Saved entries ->
☆ ☆ ☆
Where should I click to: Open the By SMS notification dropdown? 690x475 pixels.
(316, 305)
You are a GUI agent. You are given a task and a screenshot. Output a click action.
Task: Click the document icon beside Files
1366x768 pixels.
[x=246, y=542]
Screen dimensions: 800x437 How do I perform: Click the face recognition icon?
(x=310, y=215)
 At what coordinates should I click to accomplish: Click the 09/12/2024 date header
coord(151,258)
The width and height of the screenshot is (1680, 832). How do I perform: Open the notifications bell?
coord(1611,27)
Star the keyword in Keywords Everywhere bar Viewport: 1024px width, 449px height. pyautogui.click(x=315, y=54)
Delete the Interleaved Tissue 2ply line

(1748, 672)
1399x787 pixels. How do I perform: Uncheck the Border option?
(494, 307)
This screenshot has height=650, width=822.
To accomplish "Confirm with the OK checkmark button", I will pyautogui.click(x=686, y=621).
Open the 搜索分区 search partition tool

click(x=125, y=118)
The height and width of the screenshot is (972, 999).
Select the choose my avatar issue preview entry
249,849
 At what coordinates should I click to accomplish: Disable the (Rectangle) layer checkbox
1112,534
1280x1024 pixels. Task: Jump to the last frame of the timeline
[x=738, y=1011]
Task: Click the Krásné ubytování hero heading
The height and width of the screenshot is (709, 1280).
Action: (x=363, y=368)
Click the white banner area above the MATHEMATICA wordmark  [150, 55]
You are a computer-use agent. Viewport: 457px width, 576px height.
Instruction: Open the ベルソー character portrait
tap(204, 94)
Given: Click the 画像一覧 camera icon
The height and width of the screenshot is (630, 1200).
☆ ☆ ☆
Problem details -> Write out again every entry above, exactly as given.

Task result ->
Where should I click to: Open the By SMS notification dropdown? 690x475 pixels.
(316, 305)
You are a GUI agent. You are given a task and a screenshot. Output a click action.
Task: Click the document icon beside Files
1366x768 pixels.
[x=246, y=542]
Screen dimensions: 800x437 How do I perform: Click the face recognition icon?
(x=310, y=215)
 At what coordinates should I click to accomplish: Click the 09/12/2024 date header
coord(151,258)
The width and height of the screenshot is (1680, 832). How do I perform: Open the notifications bell?
coord(1611,27)
Star the keyword in Keywords Everywhere bar Viewport: 1024px width, 449px height. pyautogui.click(x=315, y=54)
Delete the Interleaved Tissue 2ply line

(1748, 672)
1399x787 pixels. How do I perform: Uncheck the Border option?
(494, 307)
This screenshot has height=650, width=822.
To accomplish "Confirm with the OK checkmark button", I will pyautogui.click(x=686, y=621).
Open the 搜索分区 search partition tool

click(x=125, y=118)
The height and width of the screenshot is (972, 999).
Select the choose my avatar issue preview entry
249,849
 At what coordinates should I click to accomplish: Disable the (Rectangle) layer checkbox
1112,534
1280x1024 pixels. Task: Jump to the last frame of the timeline
[x=738, y=1011]
Task: Click the Krásné ubytování hero heading
The height and width of the screenshot is (709, 1280).
Action: (x=363, y=368)
Click the white banner area above the MATHEMATICA wordmark  [150, 55]
You are a computer-use agent. Viewport: 457px width, 576px height.
Instruction: Open the ベルソー character portrait
tap(204, 94)
Given: Click the 画像一覧 camera icon
The height and width of the screenshot is (630, 1200).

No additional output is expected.